→ **YOUR TASK**
Copy the records below word for word, leaving out nothing.

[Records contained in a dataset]
= = = = =

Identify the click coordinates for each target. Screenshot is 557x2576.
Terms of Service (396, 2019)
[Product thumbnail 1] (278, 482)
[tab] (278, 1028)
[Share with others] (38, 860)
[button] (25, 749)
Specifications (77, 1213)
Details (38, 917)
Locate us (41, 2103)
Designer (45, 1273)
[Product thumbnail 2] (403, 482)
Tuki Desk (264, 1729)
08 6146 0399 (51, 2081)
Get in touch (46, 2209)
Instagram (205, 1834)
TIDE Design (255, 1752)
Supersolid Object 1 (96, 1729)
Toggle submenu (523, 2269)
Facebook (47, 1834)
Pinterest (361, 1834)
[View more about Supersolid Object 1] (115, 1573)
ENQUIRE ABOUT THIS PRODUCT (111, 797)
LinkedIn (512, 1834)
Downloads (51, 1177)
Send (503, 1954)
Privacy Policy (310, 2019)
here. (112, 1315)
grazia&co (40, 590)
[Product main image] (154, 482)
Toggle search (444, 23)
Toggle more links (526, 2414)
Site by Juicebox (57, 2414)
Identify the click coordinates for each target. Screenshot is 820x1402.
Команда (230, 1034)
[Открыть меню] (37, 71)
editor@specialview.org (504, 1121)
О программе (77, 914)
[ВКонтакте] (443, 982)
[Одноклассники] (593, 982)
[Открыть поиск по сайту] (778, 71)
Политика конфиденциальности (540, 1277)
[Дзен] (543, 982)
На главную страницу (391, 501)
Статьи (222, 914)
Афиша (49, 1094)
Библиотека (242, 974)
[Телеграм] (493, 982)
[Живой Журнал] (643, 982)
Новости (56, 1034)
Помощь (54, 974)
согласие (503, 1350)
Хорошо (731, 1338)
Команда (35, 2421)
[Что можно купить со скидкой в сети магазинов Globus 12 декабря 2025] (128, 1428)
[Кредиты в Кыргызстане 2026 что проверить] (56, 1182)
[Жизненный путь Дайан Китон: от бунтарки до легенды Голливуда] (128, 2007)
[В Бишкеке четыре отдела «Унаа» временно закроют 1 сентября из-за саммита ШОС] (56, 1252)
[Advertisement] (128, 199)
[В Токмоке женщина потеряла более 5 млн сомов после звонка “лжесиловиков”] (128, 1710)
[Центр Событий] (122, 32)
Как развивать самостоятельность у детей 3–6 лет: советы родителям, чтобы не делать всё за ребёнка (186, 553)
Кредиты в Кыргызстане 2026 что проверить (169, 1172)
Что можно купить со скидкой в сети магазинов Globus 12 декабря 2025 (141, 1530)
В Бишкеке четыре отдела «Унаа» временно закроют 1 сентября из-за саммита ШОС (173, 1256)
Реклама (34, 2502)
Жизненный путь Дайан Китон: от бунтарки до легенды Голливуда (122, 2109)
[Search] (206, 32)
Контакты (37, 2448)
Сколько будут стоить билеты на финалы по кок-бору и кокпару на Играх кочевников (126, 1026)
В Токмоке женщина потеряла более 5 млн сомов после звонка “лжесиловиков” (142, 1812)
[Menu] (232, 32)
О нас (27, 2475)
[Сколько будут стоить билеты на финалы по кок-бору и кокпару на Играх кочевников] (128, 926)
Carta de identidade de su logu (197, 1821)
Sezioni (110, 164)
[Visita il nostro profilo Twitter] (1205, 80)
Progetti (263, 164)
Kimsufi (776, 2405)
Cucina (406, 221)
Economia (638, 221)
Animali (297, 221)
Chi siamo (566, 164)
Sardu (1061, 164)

= = = = =

→ **WRITTEN RESPONSE**
Identify the click coordinates for each target. Screenshot is 557x2576.
Terms of Service (396, 2019)
[Product thumbnail 1] (278, 482)
[tab] (278, 1028)
[Share with others] (38, 860)
[button] (25, 749)
Specifications (77, 1213)
Details (38, 917)
Locate us (41, 2103)
Designer (45, 1273)
[Product thumbnail 2] (403, 482)
Tuki Desk (264, 1729)
08 6146 0399 (51, 2081)
Get in touch (46, 2209)
Instagram (205, 1834)
TIDE Design (255, 1752)
Supersolid Object 1 (96, 1729)
Toggle submenu (523, 2269)
Facebook (47, 1834)
Pinterest (361, 1834)
[View more about Supersolid Object 1] (115, 1573)
ENQUIRE ABOUT THIS PRODUCT (111, 797)
LinkedIn (512, 1834)
Downloads (51, 1177)
Send (503, 1954)
Privacy Policy (310, 2019)
here. (112, 1315)
grazia&co (40, 590)
[Product main image] (154, 482)
Toggle search (444, 23)
Toggle more links (526, 2414)
Site by Juicebox (57, 2414)
Identify the click coordinates for each target. Screenshot is 820x1402.
Команда (230, 1034)
[Открыть меню] (37, 71)
editor@specialview.org (504, 1121)
О программе (77, 914)
[ВКонтакте] (443, 982)
[Одноклассники] (593, 982)
[Открыть поиск по сайту] (778, 71)
Политика конфиденциальности (540, 1277)
[Дзен] (543, 982)
На главную страницу (391, 501)
Статьи (222, 914)
Афиша (49, 1094)
Библиотека (242, 974)
[Телеграм] (493, 982)
[Живой Журнал] (643, 982)
Новости (56, 1034)
Помощь (54, 974)
согласие (503, 1350)
Хорошо (731, 1338)
Команда (35, 2421)
[Что можно купить со скидкой в сети магазинов Globus 12 декабря 2025] (128, 1428)
[Кредиты в Кыргызстане 2026 что проверить] (56, 1182)
[Жизненный путь Дайан Китон: от бунтарки до легенды Голливуда] (128, 2007)
[В Бишкеке четыре отдела «Унаа» временно закроют 1 сентября из-за саммита ШОС] (56, 1252)
[Advertisement] (128, 199)
[В Токмоке женщина потеряла более 5 млн сомов после звонка “лжесиловиков”] (128, 1710)
[Центр Событий] (122, 32)
Как развивать самостоятельность у детей 3–6 лет: советы родителям, чтобы не делать всё за ребёнка (186, 553)
Кредиты в Кыргызстане 2026 что проверить (169, 1172)
Что можно купить со скидкой в сети магазинов Globus 12 декабря 2025 (141, 1530)
В Бишкеке четыре отдела «Унаа» временно закроют 1 сентября из-за саммита ШОС (173, 1256)
Реклама (34, 2502)
Жизненный путь Дайан Китон: от бунтарки до легенды Голливуда (122, 2109)
[Search] (206, 32)
Контакты (37, 2448)
Сколько будут стоить билеты на финалы по кок-бору и кокпару на Играх кочевников (126, 1026)
В Токмоке женщина потеряла более 5 млн сомов после звонка “лжесиловиков” (142, 1812)
[Menu] (232, 32)
О нас (27, 2475)
[Сколько будут стоить билеты на финалы по кок-бору и кокпару на Играх кочевников] (128, 926)
Carta de identidade de su logu (197, 1821)
Sezioni (110, 164)
[Visita il nostro profilo Twitter] (1205, 80)
Progetti (263, 164)
Kimsufi (776, 2405)
Cucina (406, 221)
Economia (638, 221)
Animali (297, 221)
Chi siamo (566, 164)
Sardu (1061, 164)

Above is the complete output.